==== DOCUMENT SECTION
Flipping houses can be considered an excellent way to make a quick profit if done correctly. However, it may not be the best strategy if your goal is to build great wealth without working extensively, day in and day out. In contrast, if being involved in real estate while sitting back and enjoying passive income is your goal, then we suggest investing in rental real estate, also known as rental properties.
In this article, we will discuss the differences between making money through house flipping and creating passive income through rental properties, to give you a better understanding between the two strategies. This will allow you to see the truth about flipping houses and how time-intensive it really is compared to investing in rental properties.
What is Flipping Houses?
House flipping is a strategy where revenue-generating properties are purchased with the purpose of reselling them for a profit in a short period of time. This typically involves buying property that requires rehabbing. The buyer acquires a piece of property, what they may call a “fixer-upper”. They then invest funds into repairing or upgrading the property to increase its value. Once completed, the property is sold to an interested party for a profit. If you already invest in flipping houses, then you know that the process of flipping a house is generally quick, from 90 days to possibly a year if there are issues.
House flipping strategies include keeping close tabs on foreclosures, as well as old homes in an area of interest. Once these often distressed properties are obtained, experienced flippers typically perform the renovations themselves as opposed to hiring contractors. This saves a substantial amount of money and therefore increases profits. After all, if making money flipping houses is your goal, then every penny counts.
Pros and Cons of House Flipping
If you are researching house flipping to determine if it’s the best way for you to generate money, and the best use of your time, then it would be wise to become familiar with its pros and cons. In addition to this, many new real estate investors ask if flipping houses is worth it. With this question in mind, we are laying out some essential details for those interested in flipping houses.
Advantages of Flipping Houses
If done correctly, house flipping can generate quick profits, as well as help an investor gain much industry experience. Let’s take a closer look at these advantages:
1. Potential to make a quick profit
One of the most significant benefits of house flipping is the ability to make a quick profit in a short amount of time. If done right, a large amount of money can be made in only a few months. If an individual is flipping houses full time, this can certainly add up for the year. How much per year? There is no standard answer. It all varies depending on the cost of the houses that are flipped, the extent of repairs that need to be completed, selling and closing costs, and so on. Many investors have reported that their average profit per flip is typically around $20,000 to $30,000. Of course, the amount can vary depending on experience and circumstances.
2. Gain Valuable Industry Knowledge
Because house flipping is generally a hands-on real estate strategy, you gain extensive knowledge through experience. After your first few properties are flipped, you become more familiar with which properties are more suitable for flipping. You can also gain an understanding of the costs of materials used in repairs and renovations. This will increase your profits because you will eventually be spot on with budgeting. In addition to this, just like a property inspector, you will be able to better recognize property issues that may lead to a loss of profits such as problems with mold and asbestos.
Disadvantages of Flipping Houses
To fully realize the truth about flipping houses, interested parties would need to be informed on more than just the benefits of flipping a home. It’s wise to have a well-rounded view of house flipping that covers its disadvantages as well.
========
» THE EXERCISE
Restate the section of the house-flipping article that opens with the words containing "Disadvantages of Flipping" and closes with "disadvantages as well.", substituting "balanced" for "well-rounded". The lines after the house-flipping article are not needed.
==== DATASET CONTENT
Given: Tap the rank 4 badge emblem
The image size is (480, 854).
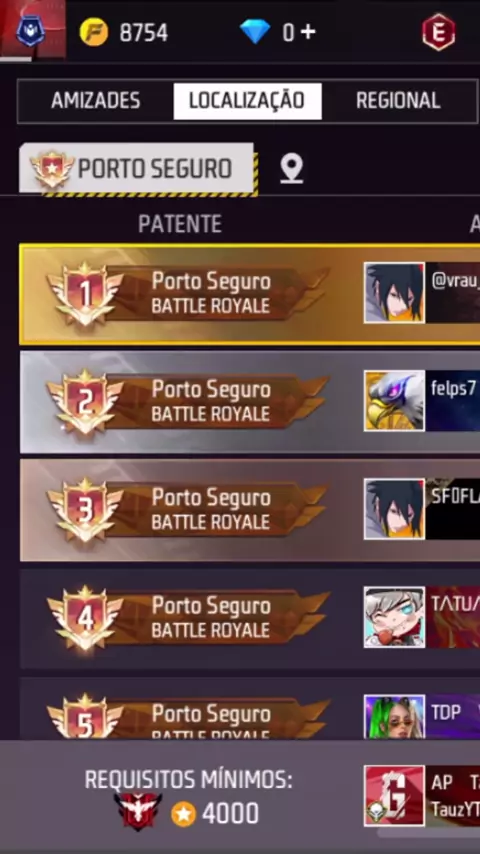Looking at the screenshot, I should point(86,618).
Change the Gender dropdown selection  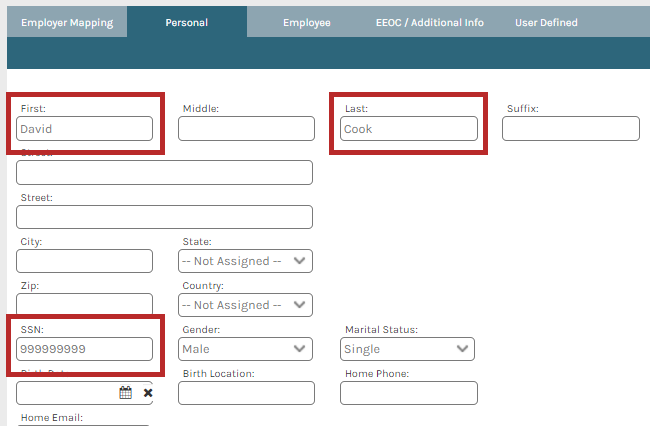(245, 349)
========
» REPLY TO THE TASK
Disadvantages of Flipping Houses
To fully realize the truth about flipping houses, interested parties would need to be informed on more than just the benefits of flipping a home. It’s wise to have a balanced view of house flipping that covers its disadvantages as well.